> [What the exercise asks]
All lines from the one containing "Screen dimensions: 912x721" through the end of the data below must be reproduced exactly, and no others.
--- Data records ---
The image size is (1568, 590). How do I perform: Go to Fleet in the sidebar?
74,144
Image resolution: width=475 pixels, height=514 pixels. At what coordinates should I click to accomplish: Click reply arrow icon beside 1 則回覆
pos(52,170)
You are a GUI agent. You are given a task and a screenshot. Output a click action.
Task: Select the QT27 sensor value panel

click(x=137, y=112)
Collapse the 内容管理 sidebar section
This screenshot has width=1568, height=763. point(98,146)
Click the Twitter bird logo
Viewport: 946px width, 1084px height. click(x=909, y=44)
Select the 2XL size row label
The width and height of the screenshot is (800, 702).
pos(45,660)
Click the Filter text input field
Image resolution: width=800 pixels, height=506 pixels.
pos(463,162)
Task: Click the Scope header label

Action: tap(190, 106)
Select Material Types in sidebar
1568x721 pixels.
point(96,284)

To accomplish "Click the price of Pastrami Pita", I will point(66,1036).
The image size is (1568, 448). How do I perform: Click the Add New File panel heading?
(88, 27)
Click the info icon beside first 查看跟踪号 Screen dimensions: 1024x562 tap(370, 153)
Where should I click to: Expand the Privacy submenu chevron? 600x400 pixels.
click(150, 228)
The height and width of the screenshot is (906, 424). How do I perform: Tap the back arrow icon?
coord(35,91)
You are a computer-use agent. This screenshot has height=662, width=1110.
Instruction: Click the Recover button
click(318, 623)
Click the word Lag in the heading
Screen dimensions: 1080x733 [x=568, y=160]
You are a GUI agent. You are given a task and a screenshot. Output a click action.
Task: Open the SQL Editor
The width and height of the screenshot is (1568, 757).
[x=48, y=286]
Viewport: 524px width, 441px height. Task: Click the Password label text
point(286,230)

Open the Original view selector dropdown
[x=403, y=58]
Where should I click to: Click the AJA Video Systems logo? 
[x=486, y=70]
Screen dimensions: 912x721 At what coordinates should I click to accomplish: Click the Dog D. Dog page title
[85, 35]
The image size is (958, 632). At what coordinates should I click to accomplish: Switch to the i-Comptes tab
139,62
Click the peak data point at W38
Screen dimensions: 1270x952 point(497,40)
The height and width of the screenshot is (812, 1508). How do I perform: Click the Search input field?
---
> [Answer box]
Screen dimensions: 912x721 At what coordinates should I click to accomplish: Click the Dog D. Dog page title
[85, 35]
The image size is (958, 632). At what coordinates should I click to accomplish: Switch to the i-Comptes tab
139,62
Click the peak data point at W38
Screen dimensions: 1270x952 point(497,40)
The height and width of the screenshot is (812, 1508). How do I perform: Click the Search input field?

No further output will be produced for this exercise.